Really (1) and (2) are equivalent. According to the formula of universal law, any violation of the formula of the end in itself must be wrong; i.e. when someone is treated as a mere means, his purposes are regarded as not counting; when the maxim of such treatment is universalized, the agent of such treatment must be willing to be so treated in turn. But here is a contradiction, for no one wants his purposes to count for nothing. The two formulations simply imply one another, and therefore must be equivalent.

hypothetical imperative: command one to do X only if you wanted Y. This conditional statement is not absolutely binding.

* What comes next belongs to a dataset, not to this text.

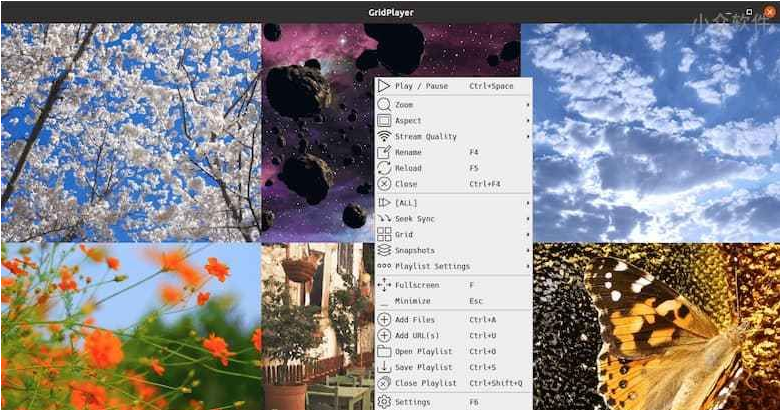Choose Minimize from the context menu
780x410 pixels.
[x=413, y=301]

Hypothetical means 'optional', or contingent.

DUTIES

 

PERFECT DUTIES

IMPERFECT DUTIES

DUTIES TO SELF

Suicide is ALWAYS wrong

Perfect your talents (never be lazy)

DUTIES TO OTHERS

Lying is ALWAYS wrong

ALWAYS be benevolent to others


Critiques of Kantian ethics:

(1) Can reason alone be trusted to discover the right and the good? Can moral law be found a priori?

(2) What happens when two moral laws conflict? It would be impossible to know how to act in that situation.

(3) Some rules may have exceptions, but the absolutist would claim that you should always follow the rule no matter what the consequences may be.

(4) Is there moral law? Some believe in a subjective, or relative ethic.


Objectivism

Actions are right because of some objectively existing quality in them, which when experienced, makes them desirable. Therefore these values or laws are grounded in a reality outside humanity. These laws are universally binding for all and are eternally true. These laws can be discovered through the use of reason. Because of the emphasis upon following the eternally true laws, objective ethics are deontological in nature. Objectivism is the opposite of relativism, or a subjective ethic.

examples of objective ethics:

(1) Kant's categorical imperative

(2) The philosophy behind the ethic of the Constitution is objective. Jefferson stated the basis of the objective ethic in his Declaration of Independence:

"We hold these truths to be self-evident, that all men are created equal, that they are endowed by their Creator with certain unalienable Rights, among them these are Life, Liberty, and the pursuit of Happiness." This is not a right to do anything, but only those rights which have been established by our Creator.

We saw that this passage was lifted directly from Locke's Second Treatise of Government, but Locke said "... life, liberty and property."

(3) Plato's theory of Ideal Forms is another example of an objective ethic. The true absolute reality is in the realm of perfect, independently existing, unchanging, timeless, Ideal Forms. The Good can be known through the light of reason. (Republic BK 4).

subjective ethics: The theory that ethical judgments such as "good" means "I approve" of certain actions. Moral values are based on feelings, thoughts, and desires which have no objective reference in the world.